“I think it is very sweet of you to let him come here at all,” she said. “I—I don’t see how you can—considering who he is.”
“Who he is?... Humph!... Well, he is a friend of yours and I don’t want to stand between you and your friends. Besides—which is what you mean, of course—he is a Cook and when I deal with one of them I always feel safer if he is where—”
He did not finish the sentence. “Where—? What were you going to say?” she asked.
He was fearful that he had already said too much. “Nothing, nothing,” he said. “Good-night, dearie. I must finish my letter.”
The letter was to Mrs. Jane Carter, in Boston, and he did finish it before he went to bed.
Bob came on Tuesday evening and again Foster Townsend left the young people alone in the library. The stay this time was longer. He came again on Friday and on the following Tuesday. Townsend said nothing, but he thought a good deal. He began to wish that he had followed his own inclination and forbidden the pair of young idiots to see each other at all. His questions to Esther, put very guardedly, seemed to warrant the belief that, so far at least, her feeling toward Griffin was merely that of friendship; but friendship at that age was dangerous. It must be broken off—and soon.
CHAPTER X
MRS. CARTER had not yet replied to his letter. He wrote another, stating his case more succinctly and intimating that he expected compliance with his wishes. He even dropped a hint concerning her obligation to him, something he had never done before.
“It may upset your plans a little,” he wrote, “and I suppose you feel that you can’t shut up that house of yours and turn your other lodgers adrift. Well, I don’t ask you to do that. Find some one who can handle the craft while you are away and I will pay the bill. I have heard you say that it was the dream of your life to go where I am planning to send you. Here is your dream come true. You like the girl and she likes you. You are the only one in sight that I should feel safe to trust as skipper of a cruise like this one, with her aboard. You have always declared that, if ever you could do anything for me, you would do it if it killed you. Well, this won’t kill you. It may do you good. If anything can shake the reefs out of that Boston canvas of yours I should say this might be the thing. You will sail freer afterwards and you will have something to talk about besides the gilding on the State House dome. Let me hear from you right away.”

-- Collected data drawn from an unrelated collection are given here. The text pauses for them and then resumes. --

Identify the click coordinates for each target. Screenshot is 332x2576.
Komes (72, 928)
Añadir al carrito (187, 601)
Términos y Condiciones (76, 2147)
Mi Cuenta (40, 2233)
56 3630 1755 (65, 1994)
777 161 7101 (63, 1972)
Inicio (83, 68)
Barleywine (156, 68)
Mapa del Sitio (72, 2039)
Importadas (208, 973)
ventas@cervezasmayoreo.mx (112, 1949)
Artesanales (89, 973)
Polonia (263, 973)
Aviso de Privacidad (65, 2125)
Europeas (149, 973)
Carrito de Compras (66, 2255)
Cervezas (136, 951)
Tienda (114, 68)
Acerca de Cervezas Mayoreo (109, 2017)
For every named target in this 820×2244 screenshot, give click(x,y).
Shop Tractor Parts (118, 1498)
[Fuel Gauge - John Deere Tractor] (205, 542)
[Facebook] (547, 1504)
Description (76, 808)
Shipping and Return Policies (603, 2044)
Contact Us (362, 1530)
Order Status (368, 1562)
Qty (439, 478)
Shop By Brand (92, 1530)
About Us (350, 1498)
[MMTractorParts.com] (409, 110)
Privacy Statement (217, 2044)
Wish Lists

He did not hear, however. Another week passed and he had not heard. Bob Griffin called twice more during that week. And on Sunday, after service, while Foster Townsend stood on the church steps chatting with Captain Ben Snow, from the corner of his eye he saw Esther and Bob talking together and noticed, quite as clearly, the significant glances and whisperings of his fellow worshipers as they, too, watched the pair.